3. Minimize taxes on required minimum distributions through dynamic withdrawals in retirement
When you retire, depending on how you’ve saved for retirement, you should have a few options to meet your income needs. Even if required minimum distributions haven’t started yet, it doesn’t mean you should wait to tap retirement accounts.
Depending on your overall pool of investable assets, pension, Social Security income, and other revenue sources, you should consider customizing a tax-efficient withdrawal strategy. Retirement planning projections are a great start, but tax brackets change and so too will your account size which makes income in retirement an ongoing effort to minimize tax.

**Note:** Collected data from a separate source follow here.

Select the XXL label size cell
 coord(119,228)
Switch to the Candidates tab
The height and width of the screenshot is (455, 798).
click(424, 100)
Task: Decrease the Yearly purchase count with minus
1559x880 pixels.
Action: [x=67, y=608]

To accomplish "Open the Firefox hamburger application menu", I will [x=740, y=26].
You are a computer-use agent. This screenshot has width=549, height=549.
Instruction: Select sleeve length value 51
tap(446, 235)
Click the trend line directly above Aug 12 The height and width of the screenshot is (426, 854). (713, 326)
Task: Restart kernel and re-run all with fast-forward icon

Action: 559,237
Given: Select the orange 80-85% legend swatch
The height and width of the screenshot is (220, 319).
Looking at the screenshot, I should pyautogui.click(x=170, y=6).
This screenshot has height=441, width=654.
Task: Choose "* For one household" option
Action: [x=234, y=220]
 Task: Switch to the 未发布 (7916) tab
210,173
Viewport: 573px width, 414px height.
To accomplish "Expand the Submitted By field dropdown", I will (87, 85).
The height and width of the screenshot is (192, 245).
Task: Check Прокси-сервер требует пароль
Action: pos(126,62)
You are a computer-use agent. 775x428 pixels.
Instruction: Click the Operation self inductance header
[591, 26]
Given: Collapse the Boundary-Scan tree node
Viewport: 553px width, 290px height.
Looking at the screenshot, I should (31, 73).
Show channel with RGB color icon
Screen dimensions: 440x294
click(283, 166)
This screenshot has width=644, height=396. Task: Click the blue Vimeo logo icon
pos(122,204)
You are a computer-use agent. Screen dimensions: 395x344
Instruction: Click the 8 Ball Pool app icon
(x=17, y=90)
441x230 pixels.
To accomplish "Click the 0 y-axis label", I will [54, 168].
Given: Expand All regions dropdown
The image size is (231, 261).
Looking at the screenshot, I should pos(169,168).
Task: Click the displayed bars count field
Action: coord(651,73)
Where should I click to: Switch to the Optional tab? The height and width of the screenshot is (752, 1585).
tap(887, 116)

For the best outcome, you’ll want to consider working with a fee-only financial advisor to support your goals.
Final word on retirement tax planning
The order in which it is most advantageous for you to tap retirement assets will depend on your tax and income situation each year. As a general rule of thumb, retirees currently in a lower marginal tax bracket may want to draw down tax-deferred accounts first. Those still working or in higher tax brackets could benefit from withdrawing funds from tax-free or taxable accounts. If passing along a legacy to heirs is a primary goal, using taxable assets last may be a good strategy.
When developing a tax planning strategy, it’s best to stay focused on the big picture. While reducing taxable income is an important part to your wealth strategy, don’t let the tail wag the dog. In other words, make sure taxes are part of your plan – not driving it. Instead of spending time speculating what tax rates will become, develop your retirement plan around your income and legacy goals.